BEGIN

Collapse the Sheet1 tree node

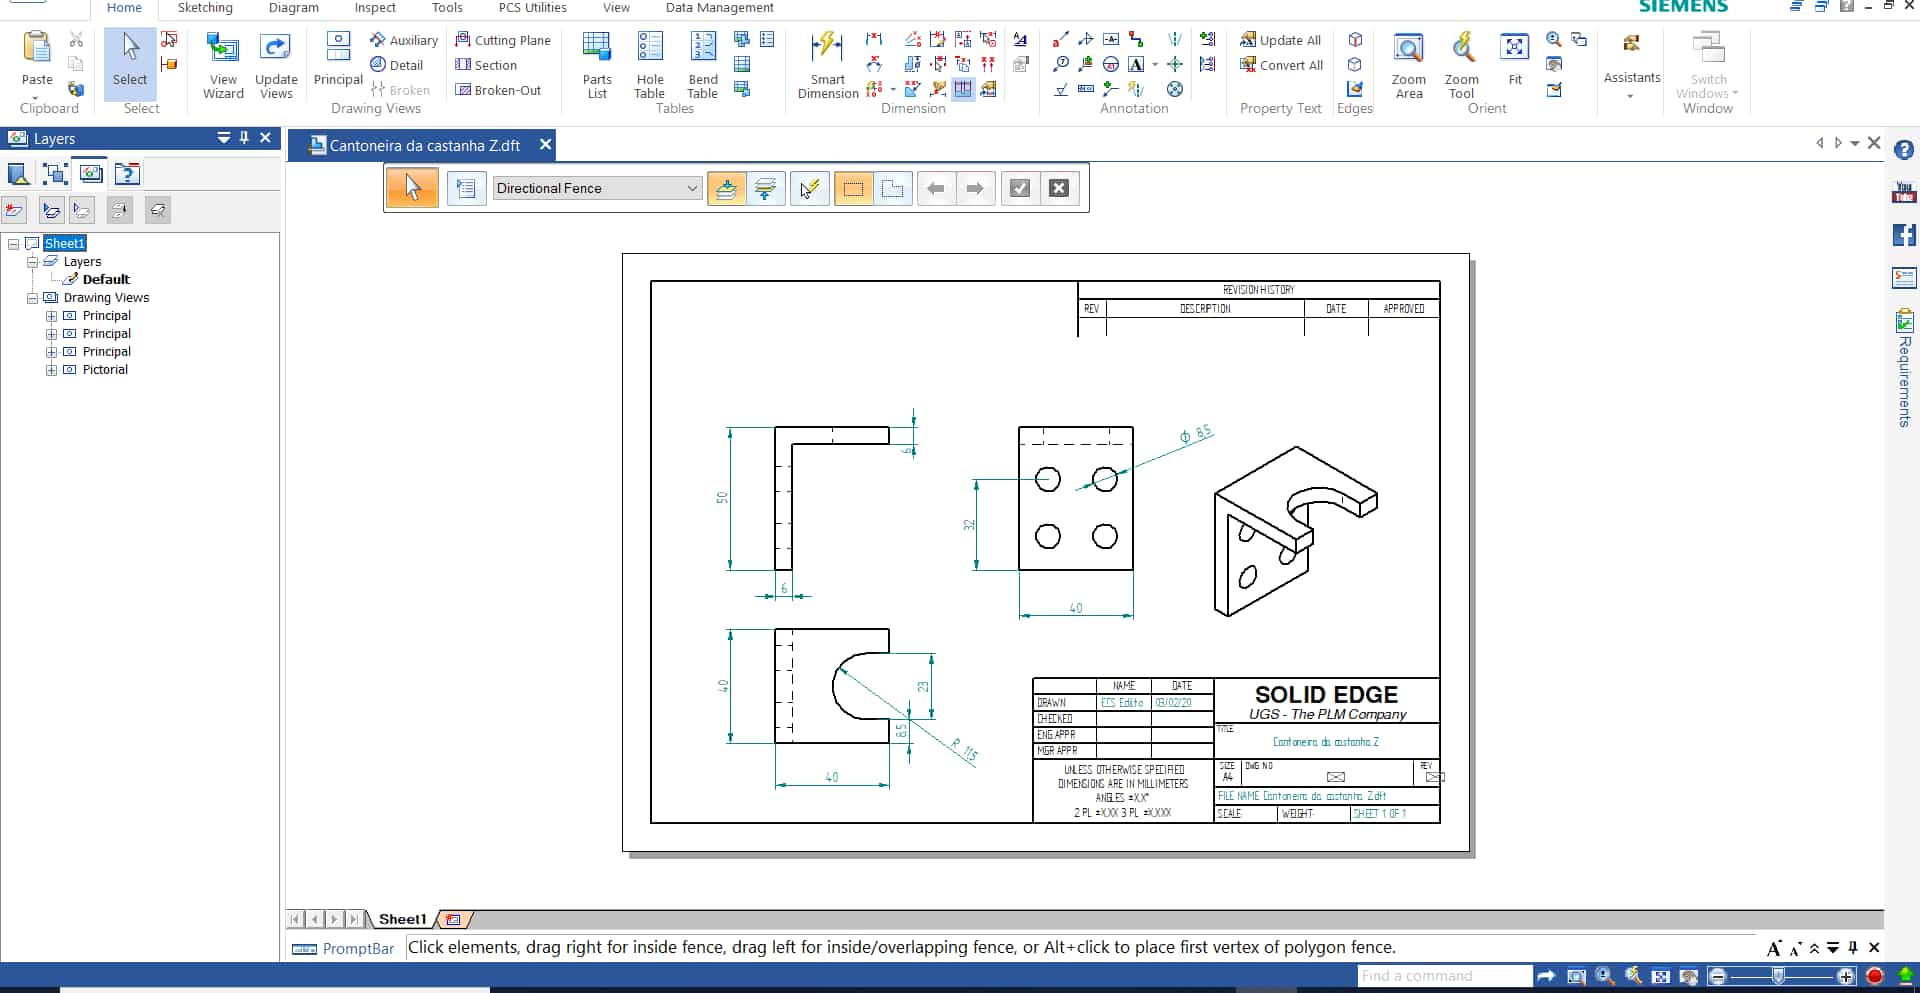[x=13, y=244]
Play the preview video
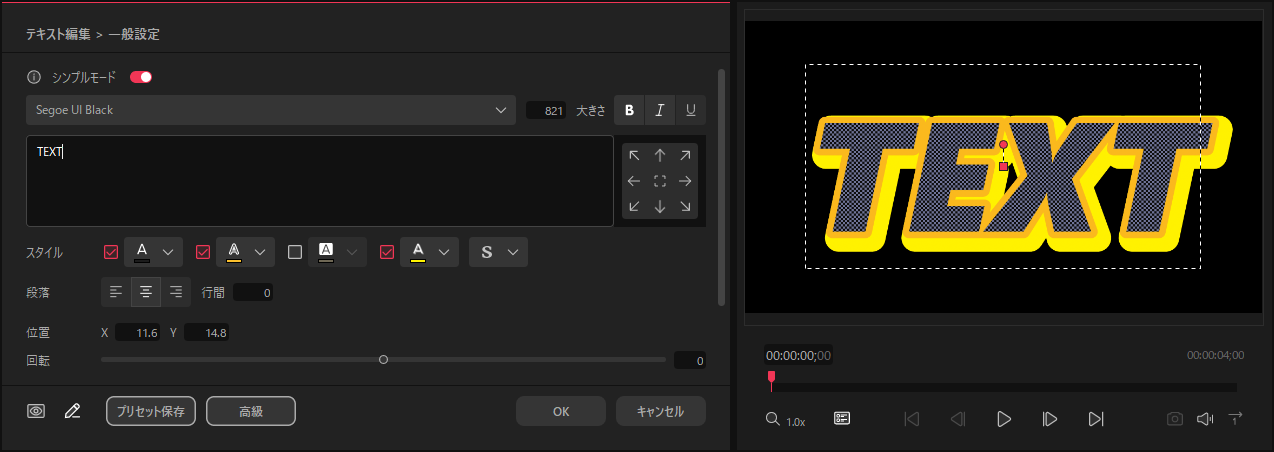The image size is (1274, 452). click(1004, 419)
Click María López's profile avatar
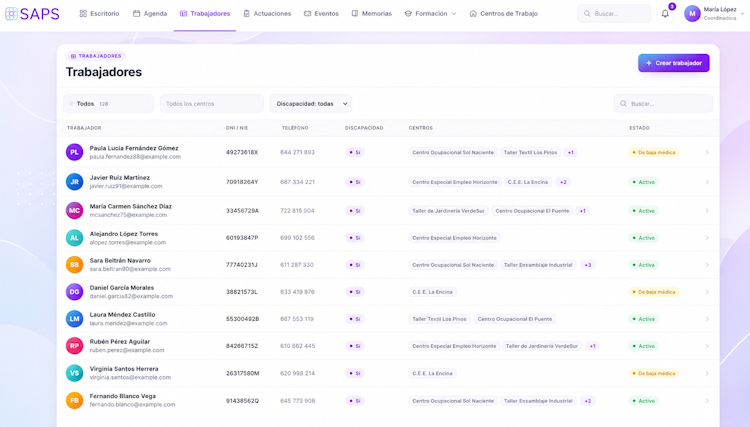 692,14
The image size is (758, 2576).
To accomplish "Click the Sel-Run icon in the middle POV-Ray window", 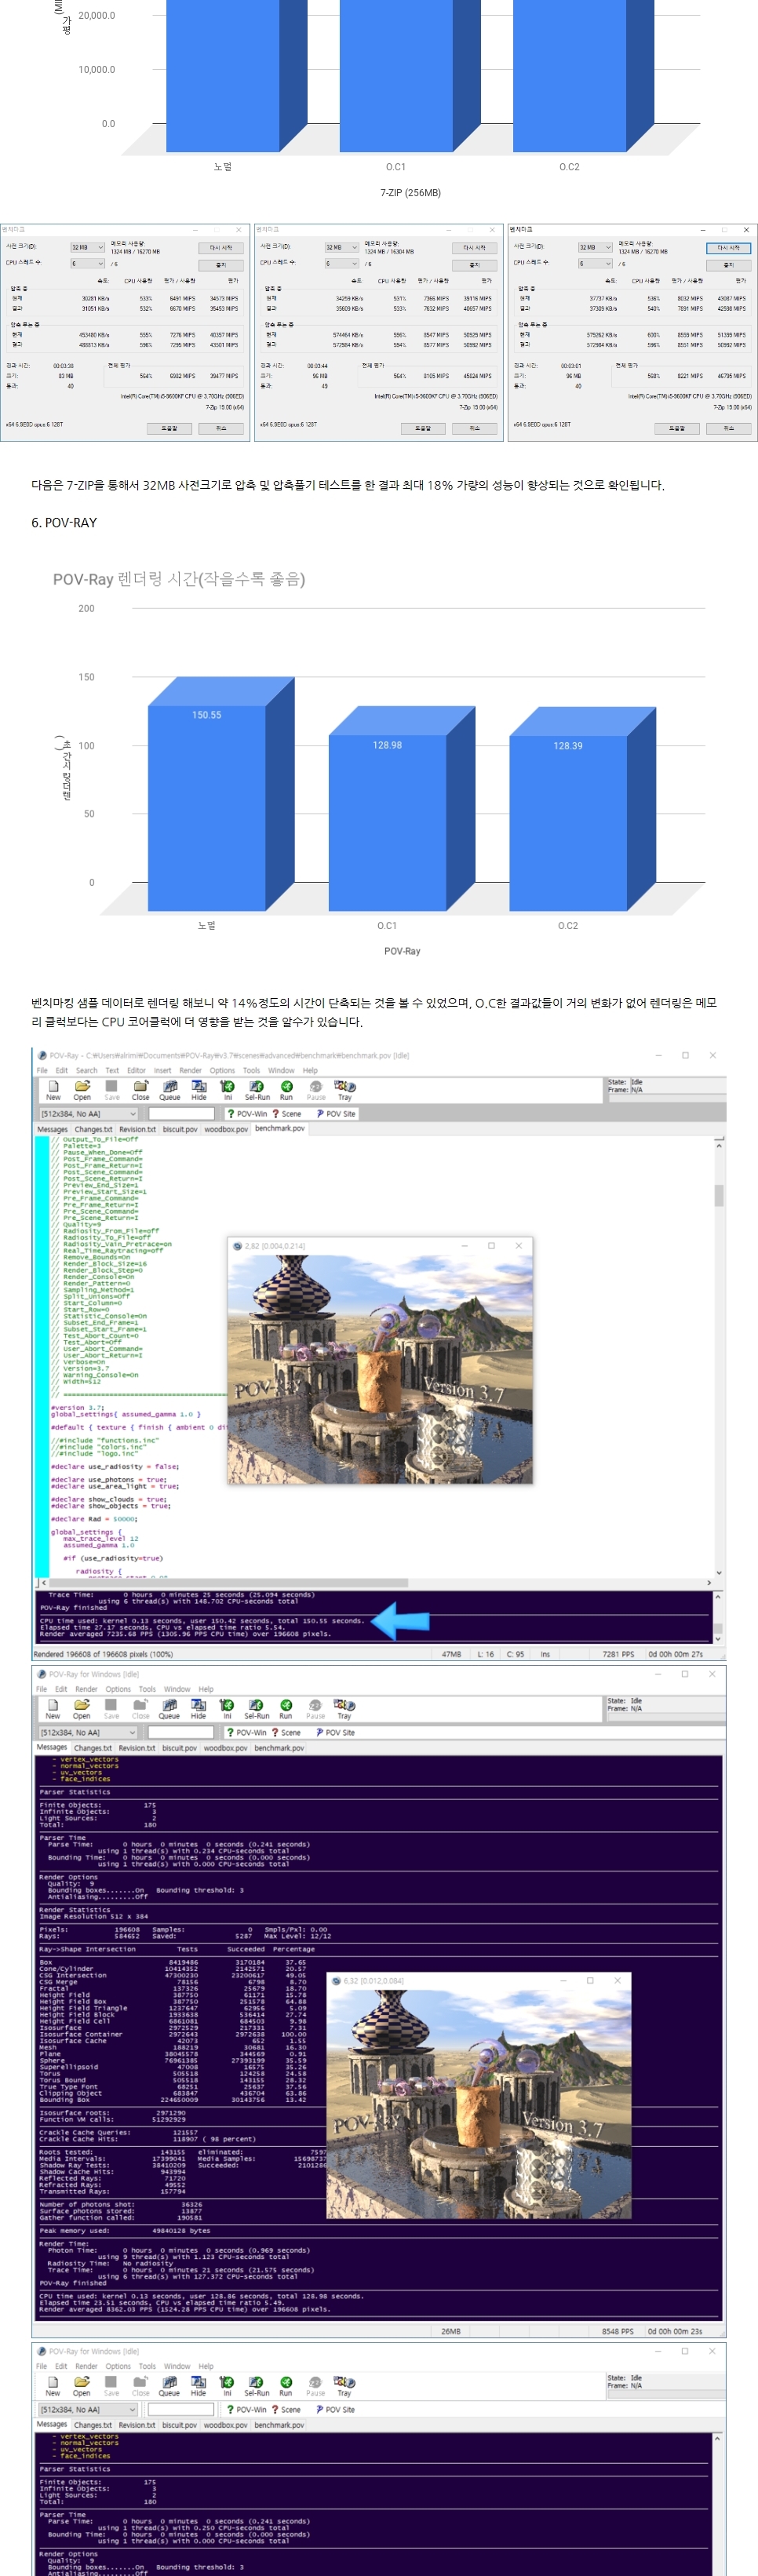I will [256, 1708].
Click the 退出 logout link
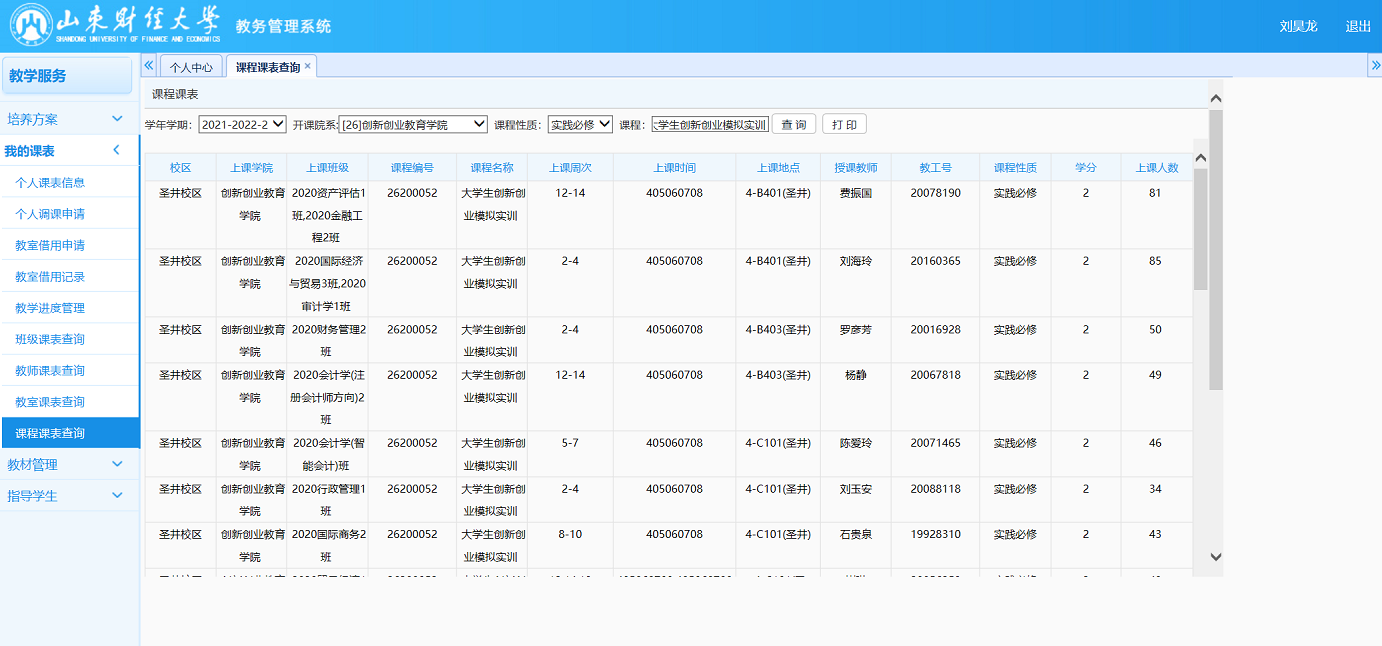 (1358, 27)
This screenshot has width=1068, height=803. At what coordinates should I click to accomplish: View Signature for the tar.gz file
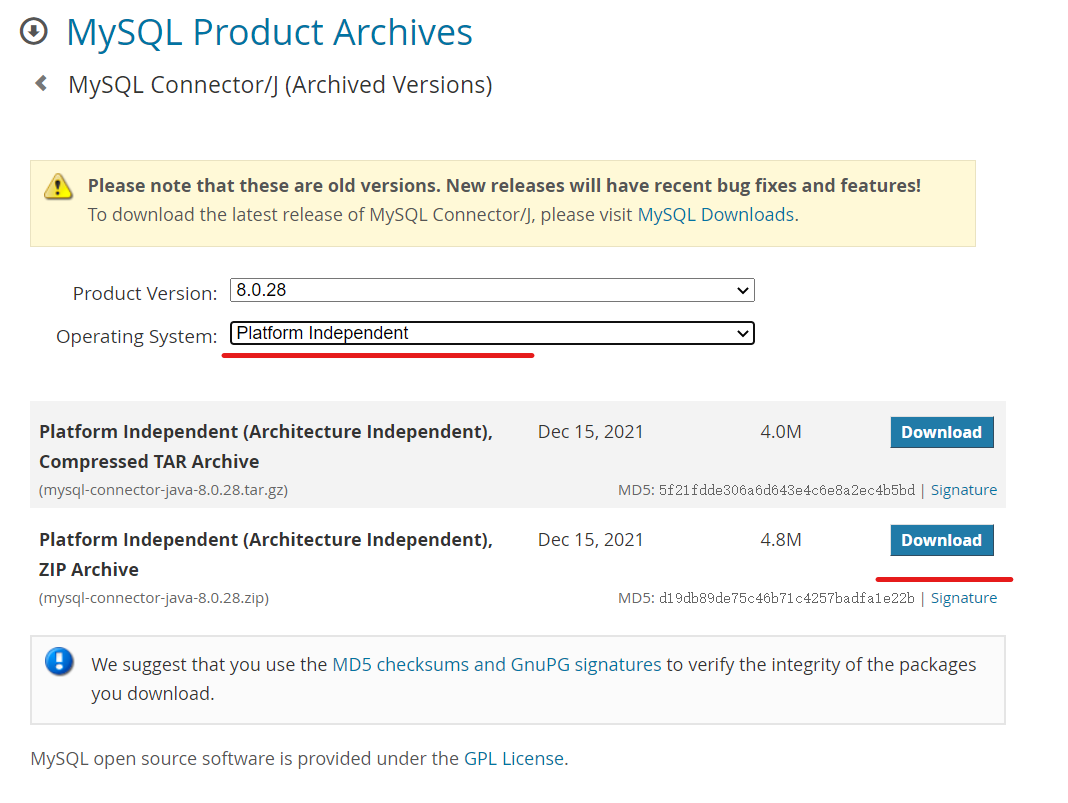tap(964, 490)
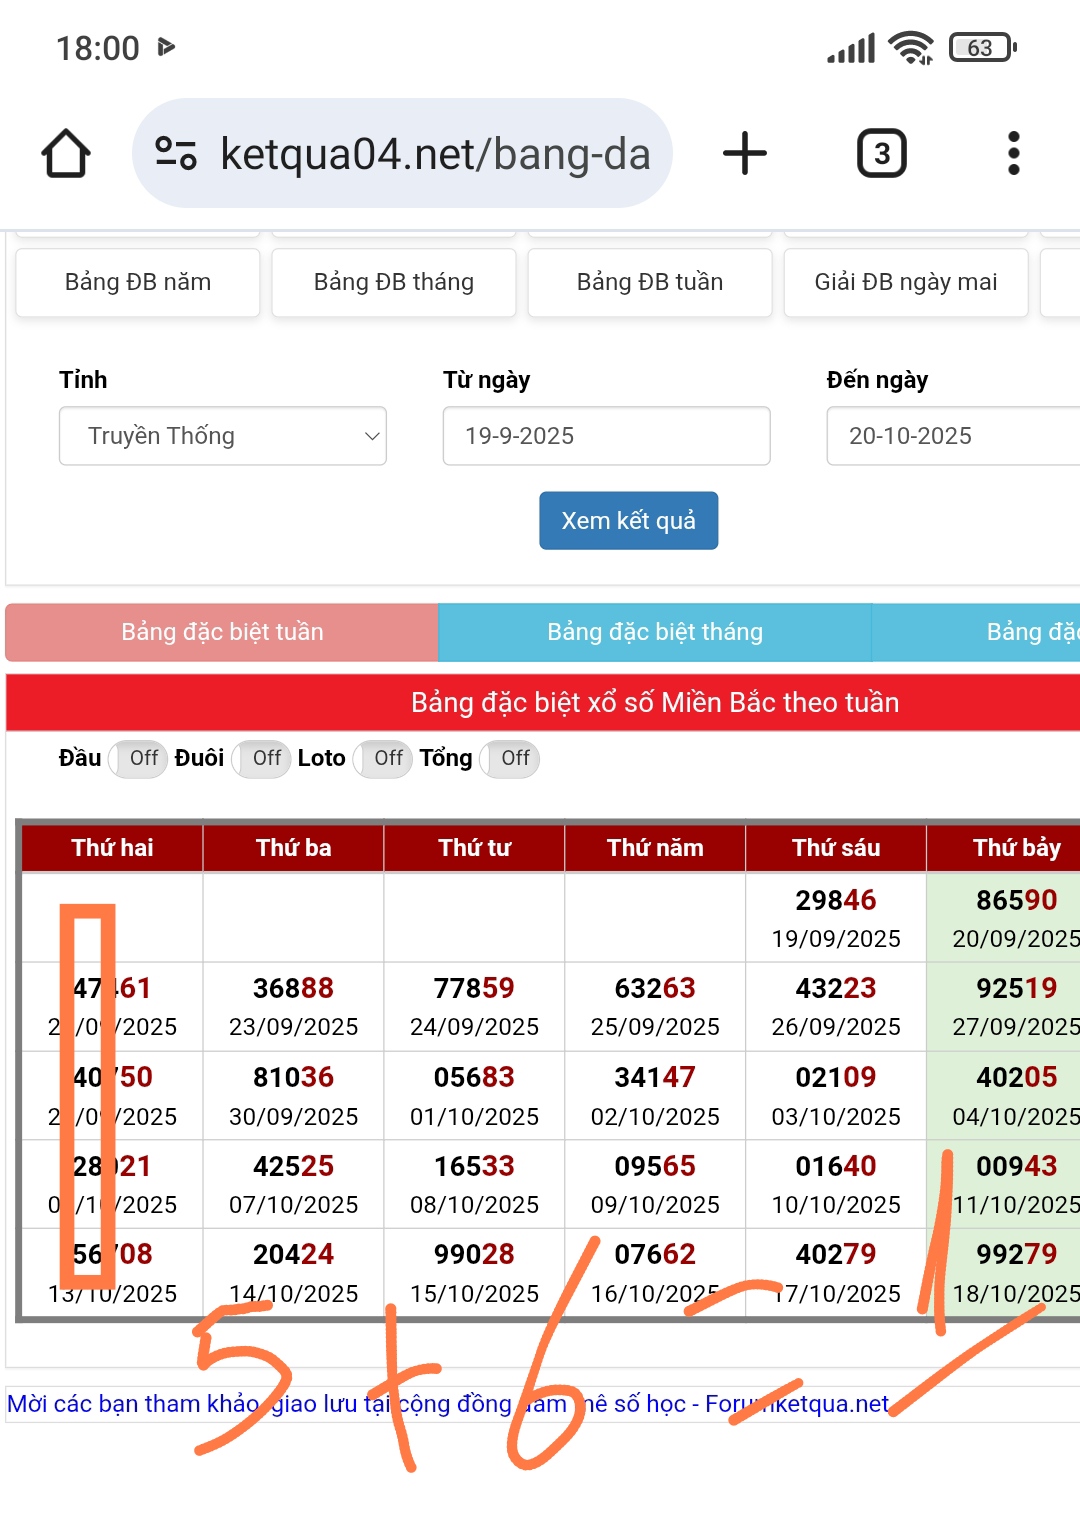Expand the Tỉnh dropdown Truyền Thống
This screenshot has height=1525, width=1080.
pyautogui.click(x=222, y=436)
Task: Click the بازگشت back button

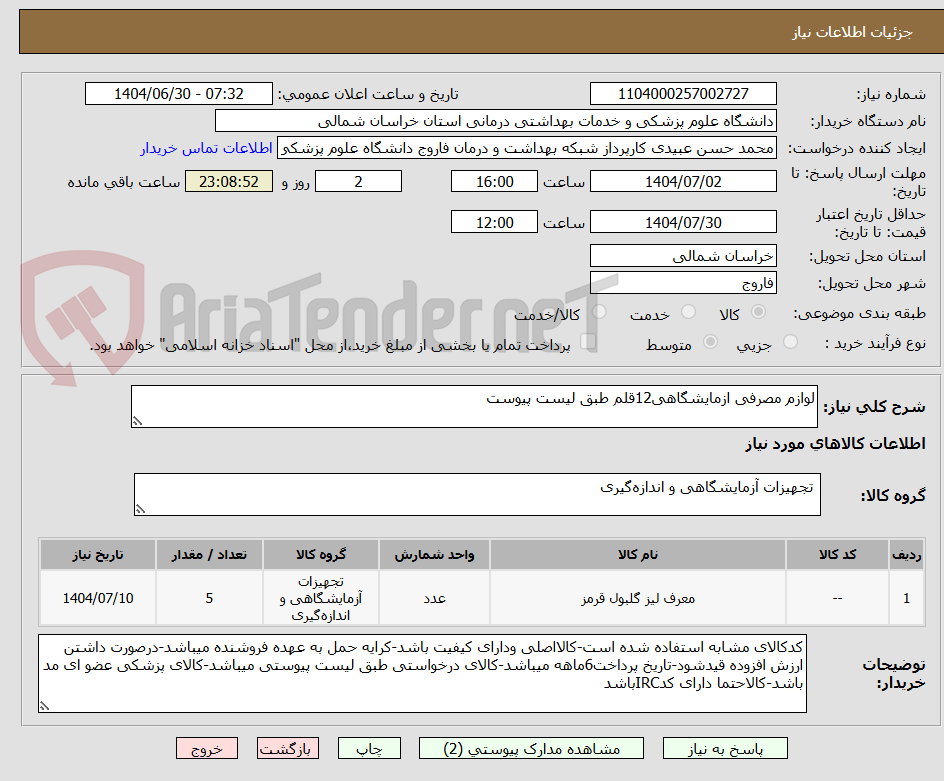Action: point(288,747)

END

▸ **Task objective**
Starting at the line with "This screenshot has width=1068, height=803.", output each line through the final one of the listing above, and nothing else. Pictures are to be left out.

▸ **Task solution**
This screenshot has width=1068, height=803. At what coordinates should I click to accomplish: View Signature for the tar.gz file
tap(964, 490)
Expand the Tỉnh dropdown Truyền Thống
This screenshot has height=1525, width=1080.
pyautogui.click(x=222, y=436)
Task: Click the بازگشت back button

Action: point(288,747)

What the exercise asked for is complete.